Ella se mordió los labios, respiró hondamente hundió su rostro entre sus manos.

- De acuerdo -dijo ella-, defínase que yo tomaré mis decisiones.

- Me parece formidable, su actitud pero antes quisiera hacerle unas preguntas -complementó él-. ¿Dígame es usted casada?

- Soy divorciada, respondió ella.

- Ya me lo imaginaba -secundó el hombre-. No quiero lastimar su sensibilidad. Pero yo hace tiempo la he estado amando en silencio, y he buscado la manera de expresarle mis sentimientos. Por decir mejor, me siento enamorado de usted. Soy un hombre viudo de posición establecida, y desde entonces estoy buscando una compañera, que mejor si fuera usted, por lo visto la soledad a usted le molesta mucho ¿no?

-Un poco, respondió la mujer, pero en verdad en nada me afecta, ese espacio me lo llenan mis libros, mis poemas y sobretodo la música clásica.

- Cuanto la admiro por su virtud. Pero yo a cambio de eso sueño con tener su amor; "como el que siembra en tierra ajena, y sueña con tener su propia tierra"; así es mi anhelo por su persona. Esa casa que usted ve, es mía y sería suya y llenaría de luz todos los espacios que sobran.

La mujer no dijo nada, sacó de su cartera una cajetilla de tabacos americanos, le aflojó el adhesivo y tímidamente encendió un cigarrillo.
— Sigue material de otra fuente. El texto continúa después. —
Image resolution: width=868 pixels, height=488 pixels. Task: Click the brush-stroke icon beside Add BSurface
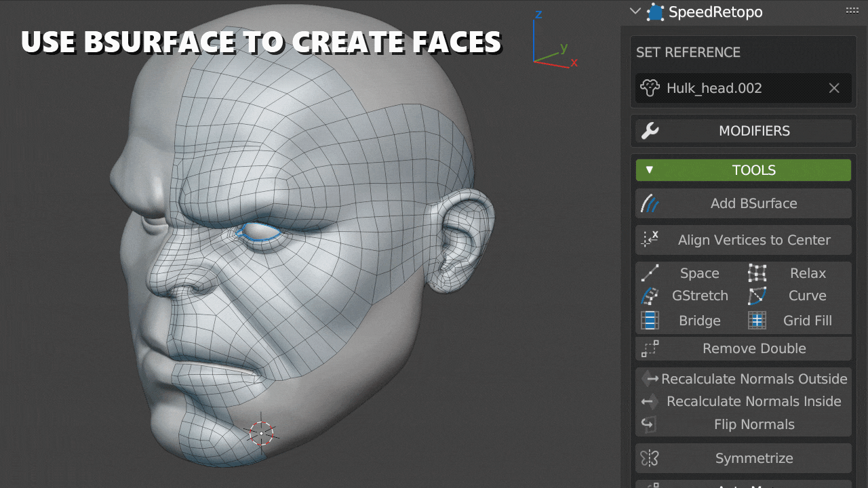pos(649,203)
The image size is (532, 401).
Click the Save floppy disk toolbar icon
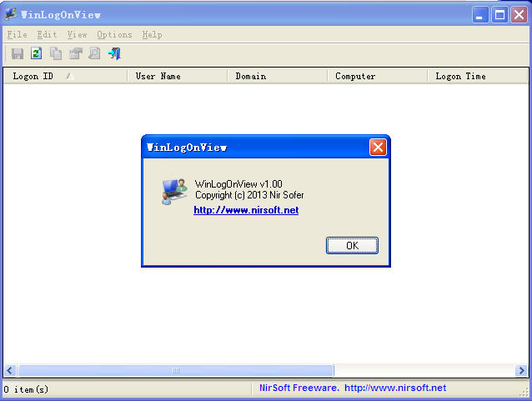coord(18,53)
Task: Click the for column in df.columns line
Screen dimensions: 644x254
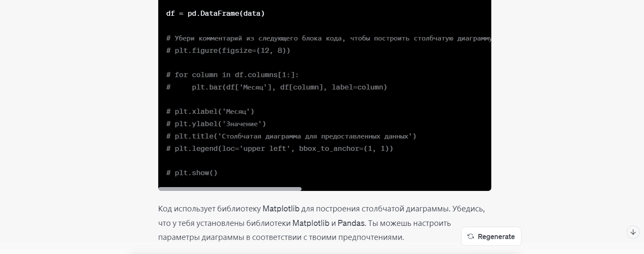Action: click(232, 75)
El trataba de hilvanar palabras, pero se sintió impotente de cuerpo, corazón y palabra. Elizabeth hizo un gesto de cansancio, elevó la mirada hacia lo infinito del cielo después dirigió su mirada
justamente donde estaba él parado; le pegó una pitada al cigarrillo, abrió la portezuela y salió del carro al mismo tiempo que respondía:

- Déjeme pensar. ¡Buenas noches!

- Hasta mañana -respondió él.

Los días pasaron y Rafael siguió abrigando esperanzas; hasta que cierta noche la vio llegar. Como de costumbre, se apartó de la venta y corrió a su encuentro; antes de llegar a ella se detuvo: un hombre joven de piel caoba la acompañaba; éste salió del carro y miró directamente hacia el cielo.

- ¡Ave María purísima! -exclamó el desconocido-. La noche esta preciosa como para componerle un poema a la luna y a usted mi amor -enfatizó el trovador de los versos sublimes que acompañaba a Elizabeth.

Ella sonrió le tomó la mano, luego lo abrazó y elevó la voz:

- Ven te invito a pasar a mi departamento.

Rafael escuchó la invitación que Elizabeth al
desconocido.
El hombre del CD sintió que un nudo se formaba en su garganta. Se metió los dedos en la boca, se mordió las uñas y, apenado, se retiró cabizbajo de la presencia de la mujer.
Ella lo miró al partir, movió la cabeza y susurró en voz baja:

- ¡Pobre hombre!, no niego que me gusta, pero mi mundo pertenece al mundo de los poetas.